Your goal: Copy word for word everything from the line containing "Given: Repost the main post with 9 reposts" down to the end of the entries, leaving the pictures out.

+ + + + + + +

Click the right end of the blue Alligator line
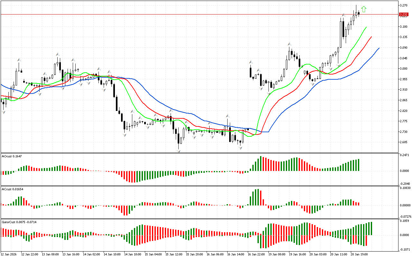This screenshot has height=258, width=412. click(x=379, y=48)
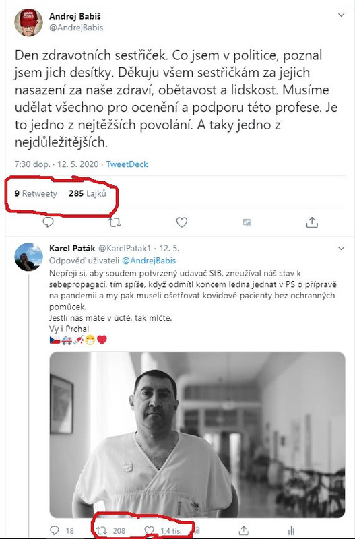Share the Andrej Babiš tweet
The height and width of the screenshot is (539, 355).
coord(312,222)
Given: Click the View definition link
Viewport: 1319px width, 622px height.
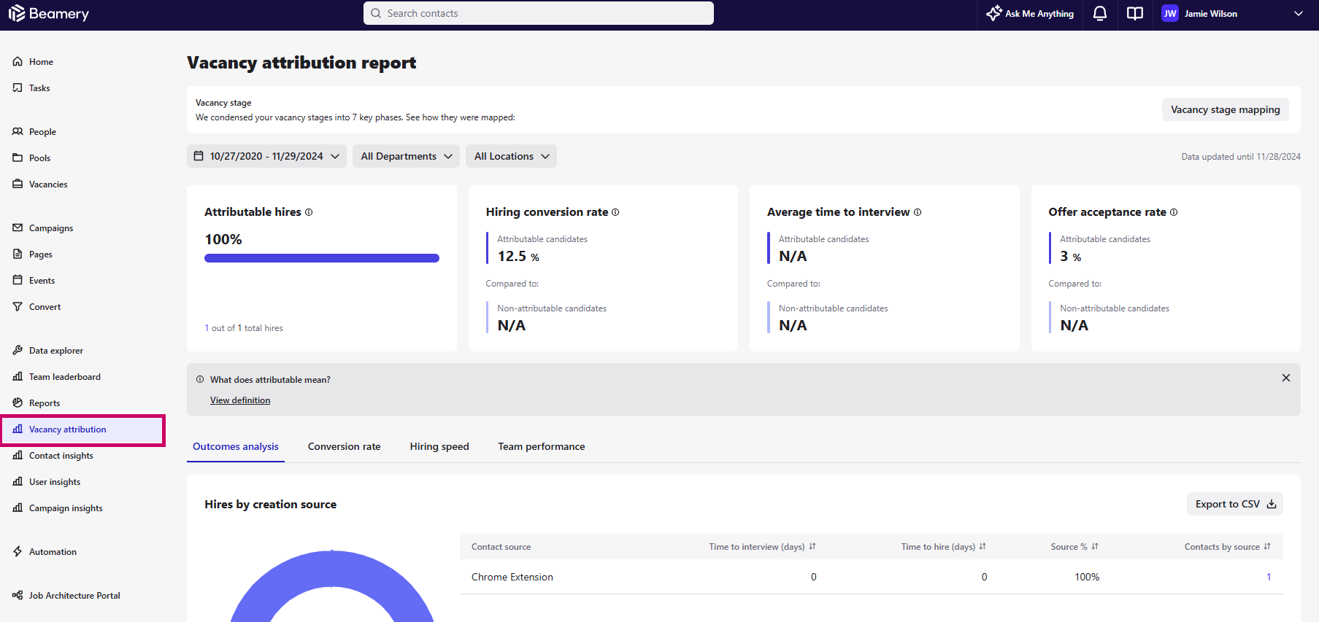Looking at the screenshot, I should coord(240,400).
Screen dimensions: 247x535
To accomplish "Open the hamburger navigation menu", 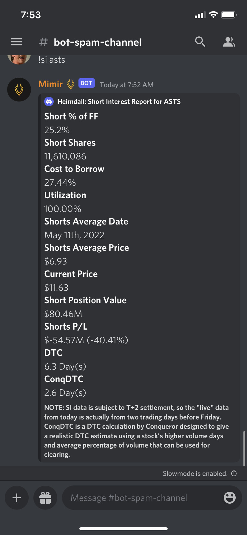I will (17, 42).
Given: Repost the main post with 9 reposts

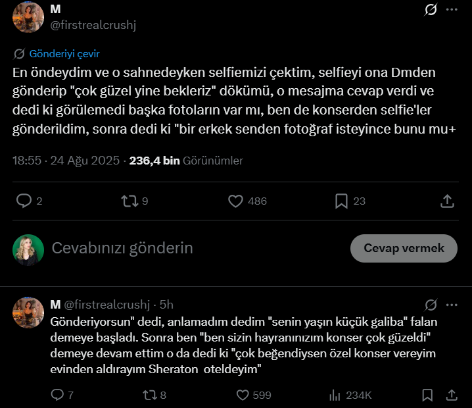Looking at the screenshot, I should coord(130,201).
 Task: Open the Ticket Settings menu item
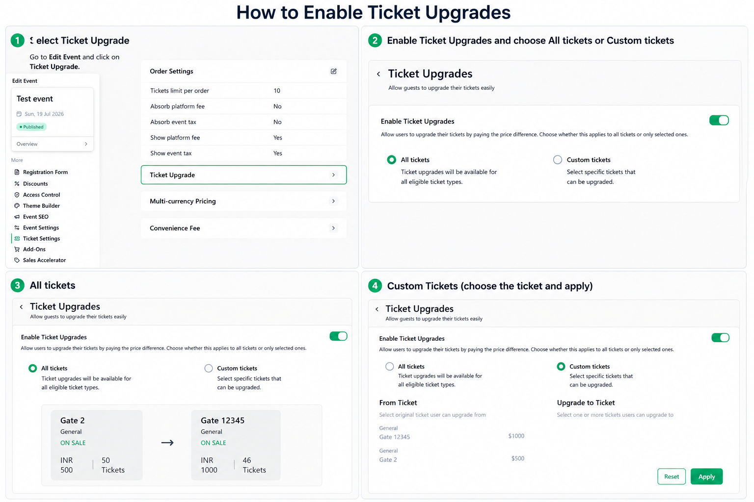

+ + + + + + +

Answer for this exercise:
Given: Repost the main post with 9 reposts

Looking at the screenshot, I should coord(130,201).
 Task: Open the Ticket Settings menu item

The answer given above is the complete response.